Competitive Analysis Hints for Your Small Business
For small business owners to stay ahead of the competition, they need to know what to expect. Your best bet for surviving the game is to keep checking the other team’s playbooks. However, unlike sports, this is not a scam in the business world. This is a tried and tested approach where everyone should be involved. This is known as competitive analysis. The following tips will help you strengthen your process and learn all you can from your competition.
Why Is Competitive Analysis Needed?
To identify trends and adapt your business to counter their strategies, you want to deeply understand what is motivating your competition. A thorough competitive analysis requires a bit more than a simple internet search to learn more about your competitors. It takes a well-planned and meticulously structured approach to understand how business is conducted on the other side of the fence.
Discover Who Your Key Competitors Are
Using your favorite search engine, type in the products and services you provide to get things started. After finding businesses that may meet the criteria, look into each business further by investigating additional information sources such as:
- News articles
- Social media
- Customer Reviews
- Any online threads or subgroups connected to your business category
- Sponsored ads
List and Categorize Your Competition
- The primary competition includes most of your competitors who share your exact business model and clientele profiles.
- The secondary competition includes businesses selling a higher- or lower-end version of the product or service you provide. Consider the difference between a big-box electronics store and a smaller neighborhood TV store to paint the picture.
- Tertiary competition is a business that has an indirect or tangential connection to yours. If you sold cars, they would sell tires.
Document and organize your findings for easy access by jotting down the basics such as name, location, product offerings, and more. It’s a particularly good practice to include the strengths and weaknesses of each competitor and pay close attention to those with strategies and practices you feel inspired by.
Learn from Your Competitors’ Websites and User Experience
After the findings of your competition have been organized, it’s time to look into how their digital space is presented. Start by looking over these items:
- Product listings
- Photography
- Personality (this can come to life through the words used, the colors chosen, calls to action, positioning, and design)
- Mission statement
- Did they include a blog? What content can be found there?
- Is their website optimized to work for any screen size?
- How reliable are they at responding to emails?
- How do they address customers within their emails?

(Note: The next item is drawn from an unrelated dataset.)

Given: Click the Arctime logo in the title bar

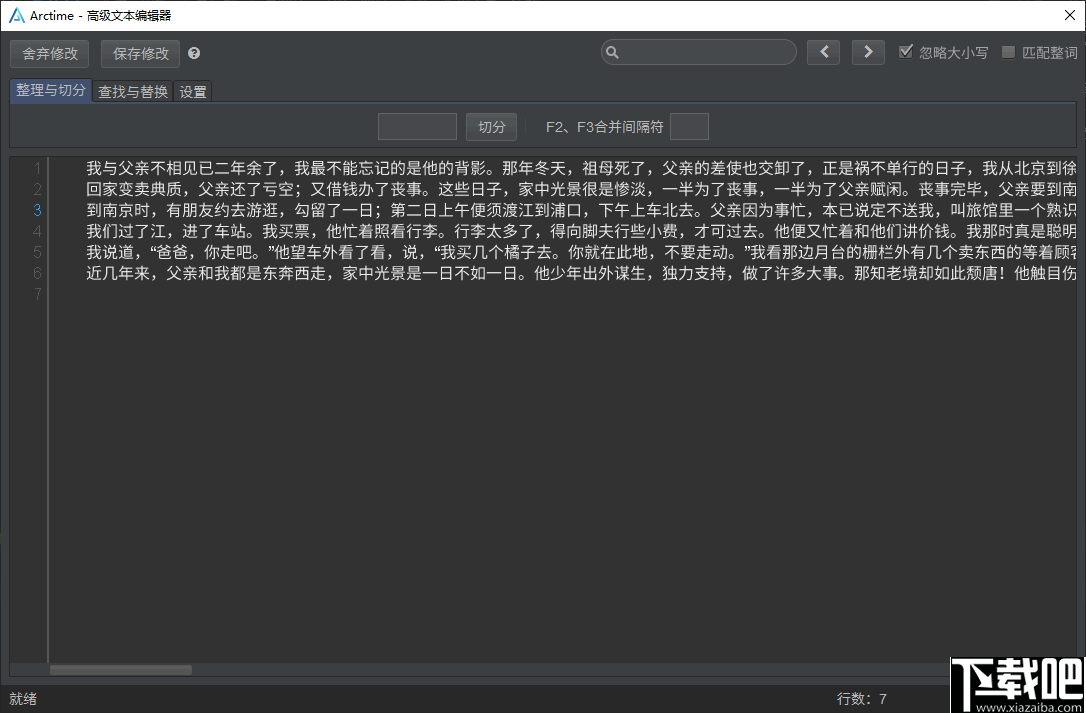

- How frequently do they run promotions?
- Do they sell products/services online?
The list above is not exhaustive. There are more things you can examine based on what makes sense for your business and what is important to your customers.
Identify Their Digital Strengths
Your competitors are using more tools on their websites than you can easily see. Most gain customer attention through SEO (search engine optimization) and careful deployment of the words customers type into search engines to find businesses like yours. If you want to identify keyword usage to overtake them, you need a tool. SEMRush.com and Ahrefs.com are just two websites that can help you identify keyword usage on competitor websites.
Compare Pricing
Price comparisons are an important component of competitive analysis. As you look over the competitor’s pricing and compare it to yours, be mindful of the fact that you don’t necessarily have to lower your prices to compete. In some cases, you may see that their prices are higher than yours, and that can be an indication of what consumers are willing to pay if they believe the value is there.
SWOT the Competition
Now that you’ve collected all of these elements, the final step is to run a SWOT analysis to break down everything you’ve learned. SWOT (an acronym typically used for Strengths, Weaknesses, Opportunities, and Threats) is an excellent way to categorize where your competitors are when you compare them to you. With this in mind, you’ll also want to run SWOT on your business. You can find SWOT analysis templates easily across the internet.
Conclusion
Competitive analysis will help you gain a foothold in comparison to your competition and may even give you an edge. But keep in mind, your competitors are likely performing analyses on you too. It’s best to perform your analysis several times a year (quarterly, for example) to stay as up-to-date as possible. A healthy rivalry can help build drive for all parties involved and even boost your business.